How do humanitarians perceive the process of designing and implementing assistance in advance of climate hazards? In 2022 the United Nations Office for the Coordination of Humanitarian Affairs (UN OCHA) developed and implemented an early action pilot to address impending extreme flooding in South Sudan. The intervention was concentrated in and around the Bentiu Internally Displaced Persons (IDP) camp, Unity State.
This brief provides findings from a study about involved UN actors’ perceptions of this early action intervention. It contributes evidence on implementing early action (a type of anticipatory action) in complex environments, including for displaced people, and in the face of protracted crises.
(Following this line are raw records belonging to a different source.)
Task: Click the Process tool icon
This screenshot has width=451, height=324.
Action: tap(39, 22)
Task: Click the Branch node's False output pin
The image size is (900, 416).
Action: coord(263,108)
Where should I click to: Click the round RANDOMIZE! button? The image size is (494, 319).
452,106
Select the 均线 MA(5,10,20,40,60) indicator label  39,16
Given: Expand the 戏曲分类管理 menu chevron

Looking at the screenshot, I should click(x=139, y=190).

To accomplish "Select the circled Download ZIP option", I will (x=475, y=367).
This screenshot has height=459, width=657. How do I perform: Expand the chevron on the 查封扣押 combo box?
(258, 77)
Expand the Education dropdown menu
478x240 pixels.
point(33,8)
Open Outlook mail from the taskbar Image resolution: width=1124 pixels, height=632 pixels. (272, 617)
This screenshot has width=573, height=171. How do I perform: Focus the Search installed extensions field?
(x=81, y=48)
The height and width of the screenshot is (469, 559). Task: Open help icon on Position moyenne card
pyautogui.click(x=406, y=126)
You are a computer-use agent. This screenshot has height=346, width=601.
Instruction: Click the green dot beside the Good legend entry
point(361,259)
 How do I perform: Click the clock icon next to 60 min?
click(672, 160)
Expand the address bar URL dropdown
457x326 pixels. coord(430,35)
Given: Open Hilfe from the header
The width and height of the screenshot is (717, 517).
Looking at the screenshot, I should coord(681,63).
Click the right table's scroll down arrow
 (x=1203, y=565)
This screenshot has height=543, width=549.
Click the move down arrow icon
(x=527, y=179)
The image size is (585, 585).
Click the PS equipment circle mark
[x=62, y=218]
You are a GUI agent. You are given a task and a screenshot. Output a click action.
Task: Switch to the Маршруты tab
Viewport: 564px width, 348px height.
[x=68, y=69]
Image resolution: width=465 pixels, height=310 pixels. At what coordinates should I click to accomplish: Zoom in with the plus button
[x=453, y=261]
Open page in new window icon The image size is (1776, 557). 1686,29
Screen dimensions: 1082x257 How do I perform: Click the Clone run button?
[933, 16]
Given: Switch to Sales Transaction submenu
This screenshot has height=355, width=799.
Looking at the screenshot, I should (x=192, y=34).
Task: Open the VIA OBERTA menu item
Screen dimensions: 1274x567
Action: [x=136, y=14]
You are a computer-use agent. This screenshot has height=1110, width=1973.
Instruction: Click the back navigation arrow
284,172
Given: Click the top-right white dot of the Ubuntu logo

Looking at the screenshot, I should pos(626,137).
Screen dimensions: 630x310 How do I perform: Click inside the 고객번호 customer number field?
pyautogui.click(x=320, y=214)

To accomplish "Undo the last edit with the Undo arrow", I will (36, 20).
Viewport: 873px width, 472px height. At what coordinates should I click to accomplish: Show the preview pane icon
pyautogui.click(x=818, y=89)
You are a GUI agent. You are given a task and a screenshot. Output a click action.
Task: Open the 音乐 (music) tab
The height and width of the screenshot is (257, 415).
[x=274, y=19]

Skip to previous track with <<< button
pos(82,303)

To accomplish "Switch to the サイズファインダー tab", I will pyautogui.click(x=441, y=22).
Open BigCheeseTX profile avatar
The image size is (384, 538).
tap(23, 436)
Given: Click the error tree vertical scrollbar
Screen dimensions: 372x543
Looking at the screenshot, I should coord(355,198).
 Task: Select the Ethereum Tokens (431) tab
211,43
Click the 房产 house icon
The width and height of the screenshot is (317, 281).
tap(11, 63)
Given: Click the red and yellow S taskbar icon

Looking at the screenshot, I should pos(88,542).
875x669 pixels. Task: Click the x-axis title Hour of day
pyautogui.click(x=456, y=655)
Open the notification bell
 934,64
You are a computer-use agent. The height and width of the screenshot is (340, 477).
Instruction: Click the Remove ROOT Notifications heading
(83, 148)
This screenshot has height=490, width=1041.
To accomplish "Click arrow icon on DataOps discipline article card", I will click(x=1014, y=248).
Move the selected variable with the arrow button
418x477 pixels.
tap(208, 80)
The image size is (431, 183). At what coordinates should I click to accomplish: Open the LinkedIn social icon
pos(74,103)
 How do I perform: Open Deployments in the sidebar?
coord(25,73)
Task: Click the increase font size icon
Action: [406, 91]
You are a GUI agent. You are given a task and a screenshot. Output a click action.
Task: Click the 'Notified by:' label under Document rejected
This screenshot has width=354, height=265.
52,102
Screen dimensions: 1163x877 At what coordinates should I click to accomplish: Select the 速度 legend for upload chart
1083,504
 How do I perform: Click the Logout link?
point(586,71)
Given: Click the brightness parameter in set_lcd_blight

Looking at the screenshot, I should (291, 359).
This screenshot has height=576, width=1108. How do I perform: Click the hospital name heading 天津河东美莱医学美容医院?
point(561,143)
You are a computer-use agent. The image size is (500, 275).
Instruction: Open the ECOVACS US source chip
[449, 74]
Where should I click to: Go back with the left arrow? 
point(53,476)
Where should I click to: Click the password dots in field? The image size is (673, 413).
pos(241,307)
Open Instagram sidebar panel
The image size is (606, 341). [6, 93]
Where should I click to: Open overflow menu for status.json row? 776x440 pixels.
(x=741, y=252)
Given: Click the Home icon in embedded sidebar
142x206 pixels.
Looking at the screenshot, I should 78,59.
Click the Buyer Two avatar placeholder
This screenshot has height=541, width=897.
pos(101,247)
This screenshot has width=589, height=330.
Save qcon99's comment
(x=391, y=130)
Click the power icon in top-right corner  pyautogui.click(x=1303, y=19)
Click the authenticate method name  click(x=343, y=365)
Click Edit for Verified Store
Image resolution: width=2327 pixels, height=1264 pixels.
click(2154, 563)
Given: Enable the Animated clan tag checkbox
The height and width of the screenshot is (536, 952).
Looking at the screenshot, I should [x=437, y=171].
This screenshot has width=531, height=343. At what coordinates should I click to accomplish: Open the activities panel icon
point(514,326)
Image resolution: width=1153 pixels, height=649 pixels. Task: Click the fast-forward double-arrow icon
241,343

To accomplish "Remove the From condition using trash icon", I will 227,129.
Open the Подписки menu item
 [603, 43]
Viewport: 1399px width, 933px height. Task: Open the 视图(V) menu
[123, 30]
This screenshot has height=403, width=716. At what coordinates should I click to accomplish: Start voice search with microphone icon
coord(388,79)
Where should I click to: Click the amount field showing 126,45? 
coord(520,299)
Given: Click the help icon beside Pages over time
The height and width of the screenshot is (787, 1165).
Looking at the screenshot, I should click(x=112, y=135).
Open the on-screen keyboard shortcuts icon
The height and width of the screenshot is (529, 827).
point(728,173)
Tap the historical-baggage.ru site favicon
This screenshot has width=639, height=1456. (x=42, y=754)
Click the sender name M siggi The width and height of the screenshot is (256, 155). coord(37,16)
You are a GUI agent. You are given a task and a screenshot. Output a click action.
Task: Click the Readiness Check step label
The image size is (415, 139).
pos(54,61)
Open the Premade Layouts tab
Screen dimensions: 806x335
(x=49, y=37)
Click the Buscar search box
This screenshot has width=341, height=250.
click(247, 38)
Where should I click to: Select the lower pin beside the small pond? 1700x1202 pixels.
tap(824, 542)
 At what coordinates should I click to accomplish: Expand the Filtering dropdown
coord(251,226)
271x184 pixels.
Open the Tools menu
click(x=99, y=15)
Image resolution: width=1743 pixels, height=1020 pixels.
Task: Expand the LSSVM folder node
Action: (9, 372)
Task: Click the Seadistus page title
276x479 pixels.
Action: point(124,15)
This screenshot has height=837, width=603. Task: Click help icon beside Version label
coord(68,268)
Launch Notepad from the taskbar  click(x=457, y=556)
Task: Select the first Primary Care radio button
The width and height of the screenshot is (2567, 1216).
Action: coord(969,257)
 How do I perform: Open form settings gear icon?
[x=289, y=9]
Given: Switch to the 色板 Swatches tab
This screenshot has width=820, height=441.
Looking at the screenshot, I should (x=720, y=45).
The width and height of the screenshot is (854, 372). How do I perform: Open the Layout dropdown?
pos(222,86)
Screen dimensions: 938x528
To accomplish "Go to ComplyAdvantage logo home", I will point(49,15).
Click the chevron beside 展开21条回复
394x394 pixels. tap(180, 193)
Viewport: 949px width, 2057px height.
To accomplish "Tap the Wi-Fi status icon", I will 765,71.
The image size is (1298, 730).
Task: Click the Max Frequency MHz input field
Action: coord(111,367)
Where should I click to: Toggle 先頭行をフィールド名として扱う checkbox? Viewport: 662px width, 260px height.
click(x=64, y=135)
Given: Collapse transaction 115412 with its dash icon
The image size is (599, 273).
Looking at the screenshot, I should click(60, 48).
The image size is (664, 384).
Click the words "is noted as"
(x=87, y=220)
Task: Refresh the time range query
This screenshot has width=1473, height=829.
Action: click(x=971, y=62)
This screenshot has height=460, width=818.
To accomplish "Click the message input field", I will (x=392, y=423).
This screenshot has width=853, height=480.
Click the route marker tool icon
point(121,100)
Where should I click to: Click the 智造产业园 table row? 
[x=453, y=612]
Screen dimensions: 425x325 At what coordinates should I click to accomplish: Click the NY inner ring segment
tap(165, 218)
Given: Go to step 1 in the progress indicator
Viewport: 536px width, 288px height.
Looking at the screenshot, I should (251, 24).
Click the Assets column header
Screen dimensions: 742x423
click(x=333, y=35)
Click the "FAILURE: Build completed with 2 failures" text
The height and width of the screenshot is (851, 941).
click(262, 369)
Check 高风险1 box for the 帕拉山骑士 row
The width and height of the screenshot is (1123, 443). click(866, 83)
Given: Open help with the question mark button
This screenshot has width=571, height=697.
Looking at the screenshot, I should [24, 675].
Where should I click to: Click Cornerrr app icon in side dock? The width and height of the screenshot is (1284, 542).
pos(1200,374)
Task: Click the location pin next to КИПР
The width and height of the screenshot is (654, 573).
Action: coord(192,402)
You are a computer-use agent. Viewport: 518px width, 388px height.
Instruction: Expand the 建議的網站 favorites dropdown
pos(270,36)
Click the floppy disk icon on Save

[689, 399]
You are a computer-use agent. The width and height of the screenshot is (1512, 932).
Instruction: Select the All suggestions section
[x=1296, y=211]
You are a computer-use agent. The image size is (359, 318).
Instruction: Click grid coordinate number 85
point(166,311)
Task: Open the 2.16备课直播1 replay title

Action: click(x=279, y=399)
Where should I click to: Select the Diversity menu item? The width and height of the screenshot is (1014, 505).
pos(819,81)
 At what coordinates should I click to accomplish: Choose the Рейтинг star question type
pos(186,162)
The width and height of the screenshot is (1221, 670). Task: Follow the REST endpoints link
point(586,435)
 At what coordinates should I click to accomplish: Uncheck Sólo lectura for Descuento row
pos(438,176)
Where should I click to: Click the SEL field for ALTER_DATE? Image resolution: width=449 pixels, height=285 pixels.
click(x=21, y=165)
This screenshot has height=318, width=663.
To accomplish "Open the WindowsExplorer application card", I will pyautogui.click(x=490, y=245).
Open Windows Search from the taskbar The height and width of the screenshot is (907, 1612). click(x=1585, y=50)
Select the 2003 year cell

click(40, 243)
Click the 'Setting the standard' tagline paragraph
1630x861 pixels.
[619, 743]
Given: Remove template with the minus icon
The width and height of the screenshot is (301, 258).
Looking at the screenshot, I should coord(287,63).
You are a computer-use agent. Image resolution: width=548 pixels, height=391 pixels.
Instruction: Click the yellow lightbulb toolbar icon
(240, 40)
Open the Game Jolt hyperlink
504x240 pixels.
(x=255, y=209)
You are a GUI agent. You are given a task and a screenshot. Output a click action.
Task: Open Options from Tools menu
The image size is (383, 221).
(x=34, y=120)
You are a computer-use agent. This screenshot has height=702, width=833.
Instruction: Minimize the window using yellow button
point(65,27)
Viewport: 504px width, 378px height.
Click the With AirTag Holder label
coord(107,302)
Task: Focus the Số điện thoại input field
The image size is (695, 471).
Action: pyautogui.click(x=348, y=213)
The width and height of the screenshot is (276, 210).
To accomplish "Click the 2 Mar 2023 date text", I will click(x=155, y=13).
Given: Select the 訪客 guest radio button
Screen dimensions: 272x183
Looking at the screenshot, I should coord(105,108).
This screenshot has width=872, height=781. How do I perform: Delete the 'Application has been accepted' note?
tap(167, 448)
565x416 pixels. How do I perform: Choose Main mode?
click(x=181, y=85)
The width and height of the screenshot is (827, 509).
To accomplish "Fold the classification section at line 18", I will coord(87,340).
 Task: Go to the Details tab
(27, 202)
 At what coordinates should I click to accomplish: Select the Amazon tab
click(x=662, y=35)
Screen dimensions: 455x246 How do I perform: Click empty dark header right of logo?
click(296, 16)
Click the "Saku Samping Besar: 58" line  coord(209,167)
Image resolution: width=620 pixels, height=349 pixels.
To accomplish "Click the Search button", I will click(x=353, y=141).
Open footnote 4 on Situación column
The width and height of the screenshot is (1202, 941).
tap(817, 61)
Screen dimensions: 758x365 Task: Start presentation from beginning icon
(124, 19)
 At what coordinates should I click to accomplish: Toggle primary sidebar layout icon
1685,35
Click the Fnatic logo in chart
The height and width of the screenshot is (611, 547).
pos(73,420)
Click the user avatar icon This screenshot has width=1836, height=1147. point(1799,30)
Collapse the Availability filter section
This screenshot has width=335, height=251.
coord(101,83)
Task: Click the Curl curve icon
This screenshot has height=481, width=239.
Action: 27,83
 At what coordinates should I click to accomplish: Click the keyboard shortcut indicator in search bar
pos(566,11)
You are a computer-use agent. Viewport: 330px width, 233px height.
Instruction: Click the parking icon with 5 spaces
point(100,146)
As the anticipatory action community and other humanitarians seek to address extreme climate events before they occur and broaden the environments in which early and anticipatory action can effectively be undertaken, deeper understanding of processes is important.
Findings include:
- Informants across UN agencies were overwhelmingly positive about the novel structure of the intervention, which included a special task force and a project tracker. Informants explained that having “on-the-ground oversight” from the task force helped keep projects on track and sped up decision-making.
- At the same time, some informants perceived the regular follow-ups with project partners through the task force as an uncomfortable form of micro-managing. Others explained that limited decision-making power of agency staff working at the sub-national level led to delays in implementation. These findings relate to power dynamics and link to larger calls for humanitarian localization in the aid sector.
- The majority of informants discussed the need to increase linkages between anticipatory action and development. Suggestions for doing so included increasing adaptive actions, such as building elevated houses for households and paving roads to improve access to difficult-to-reach areas. While little of the literature on anticipatory action considers its role in development processes and programming, or vice versa, this study illustrates that humanitarian practitioners see this link as critical. They believe that better links could enable the humanitarian and development systems to better work together to provide long-term solutions rather than the limited short-term help that anticipatory action was perceived by many as constituting.
This project was undertaken with the cooperation of UN OCHA. The study was conducted as part of the work of the Academic Alliance on Anticipatory Action (4As), a consortium of universities around the world seeking to inform and enhance anticipatory action. The 4As Consortium is funded by USAID and led by Tufts University in partnership with Bangladesh University of Engineering and Technology, Eduardo Mondlane University in Mozambique. Makerere University in Uganda, the National University of Lesotho, University of Namibia, and University of the Philippines.